以下の例で使用される無細胞系は、培養された昆虫細胞（ツマジロクサヨトウ（Ｓｐｏｄｏｐｔｅｒａ ｆｒｕｇｉｐｅｒｄａ）、Ｓｆ２１）から生成された翻訳活性を有する溶解物に基づく。細胞内成分の完全性を維持する非常に穏やかな溶解物の調製手順によって、小胞体（ＥＲ）の重要な部分は、機能的に活性な膜小胞として溶解物中で維持され得る。小胞含有種の溶解物を使用して、グリコシル化、シグナルペプチド切断、脂質化、リン酸化およびジスルフィド結合形成といった翻訳後修飾（ＰＴＭ）が、標的タンパク質において行われ得る。
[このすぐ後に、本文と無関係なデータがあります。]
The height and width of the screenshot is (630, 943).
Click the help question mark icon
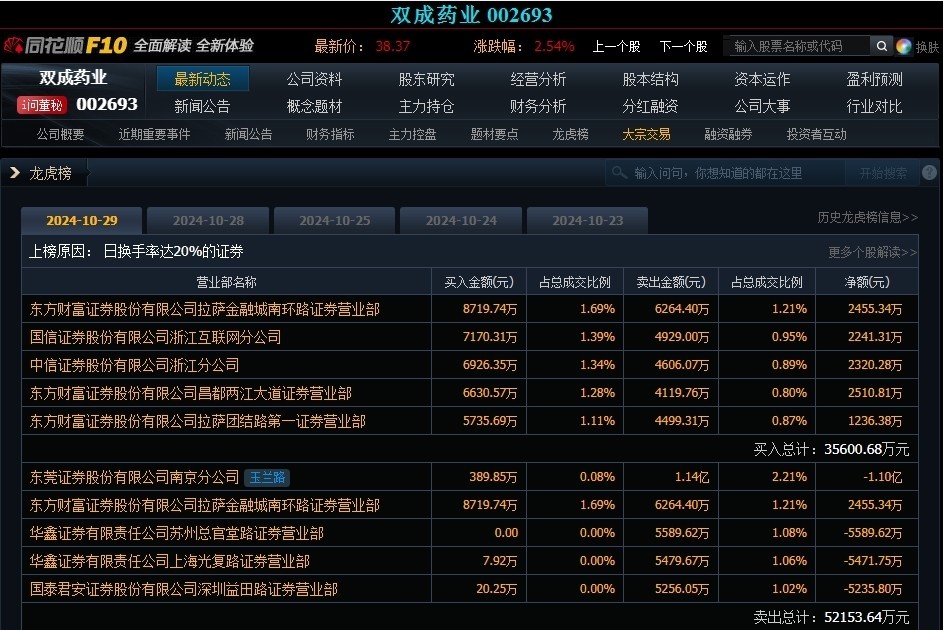tap(929, 173)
これらの実験で使用された真核生物の翻訳系は、培養されたツマジロクサヨトウ（Ｓｐｏｄｏｐｔｅｒａ ｆｒｕｇｉｐｅｒｄａ）（のＳｆ２１）細胞由来の翻訳活性を有する溶解物に基づいており、Ｓｆ２１昆虫細胞の小胞体（ＥＲ）にその起源を有する機能的な内因性膜小胞を含む。

Claims (10)

1. 抗原性標的タンパク質に対するポリクローナル抗体を産生するための方法であって、
   非ヒト哺乳動物である宿主に前記抗原性標的タンパク質を組み込んだ小胞体由来膜小胞を含む免疫原性組成物を適用することによって、前記宿主において免疫応答を誘導することと、前記宿主由来の前記標的タンパク質に対する抗体を得ることと、を含み、
   少なくとも下記の工程、
   ａ）前記標的タンパク質をコードする核酸鋳型と、膜小胞を含有する細胞溶解物と、を含む反応媒体におけるインビトロ翻訳反応によって前記標的タンパク質を合成する工程と、
   ｂ）前記合成された標的タンパク質を含む膜小胞を、前記媒体から分離する工程と、
   ｃ）生理学的に適合可能な媒体において、前記合成された標的タンパク質を含む前記膜小胞を提供する工程と、
   ｄ）工程ｃ）の前記膜小胞を、宿主に適用する工程と、
   ｅ）前記標的タンパク質に対する特異的免疫応答に対して、前記宿主の血清サンプルを試験する工程と、
   ｆ）前記標的タンパク質に対する特異的免疫応答を示す宿主の血清から、前記標的タンパク質に対する特異的抗体を得る工程と、
   を含み、
   前記細胞溶解物は、昆虫細胞溶解物である、
   ことを特徴とする方法。
2. 前記昆虫細胞溶解物は、ツマジロクサヨトウ（Ｓｐｏｄｏｐｔｅｒａ ｆｒｕｇｉｐｅｒｄａ）細胞溶解物である、
   ことを特徴とする請求項１に記載の方法。
3. 前記昆虫細胞溶解物は、Ｓｆ２ｌ細胞溶解物である、
   ことを特徴とする請求項１又は２に記載の方法。
4. 前記膜小胞および前記昆虫細胞溶解物は、同じ細胞株由来である、
   ことを特徴とする請求項１乃至３のいずれか１項に記載の方法。
5. 前記合成された標的タンパク質を含む前記膜小胞は、遠心分離によって前記媒体から分離される、
   ことを特徴とする請求項１乃至４のいずれか１項に記載の方法。
6. 工程ａ）におけるインビトロ翻訳反応は、前記膜小胞において前記合成されたタンパク質の濃縮を促進する条件下で成立する、
   ことを特徴とする請求項１乃至５のいずれか１項に記載の方法。
7. 工程ｂ）の後に、前記標的タンパク質をコードする核酸鋳型と、膜小胞を含有しない細胞溶解物と、を含む第二の反応媒体に、前記分離された膜小胞を移すことと、前記第二の反応媒体においてインビトロ翻訳反応を行うことと、前記第二の反応媒体から、増加した量の前記合成された標的タンパク質を含む膜小胞を分離することと、を含む付加的な工程ｂ’）をさらに含み、
   工程ｂ’）は、１回又は複数回繰り返され得る、
   ことを特徴とする請求項６に記載の方法。
8. 工程ａ）におけるインビトロ翻訳反応は、前記翻訳反応の過程における反応物または生成物の添加および／または排出を含む連続的な透析に基づく方法によって行われる、
   ことを特徴とする請求項６に記載の方法。
9. 工程ａ）におけるインビトロ翻訳反応は、カスパーゼ阻害剤の存在下で行われる、
   ことを特徴とする請求項８に記載の方法。
10. 前記宿主に適用されたタンパク質含有膜小胞を有する前記免疫原性組成物は、任意の追加の免疫賦活アジュバントを含まない、
    ことを特徴とする請求項１乃至９のいずれか１項に記載の方法。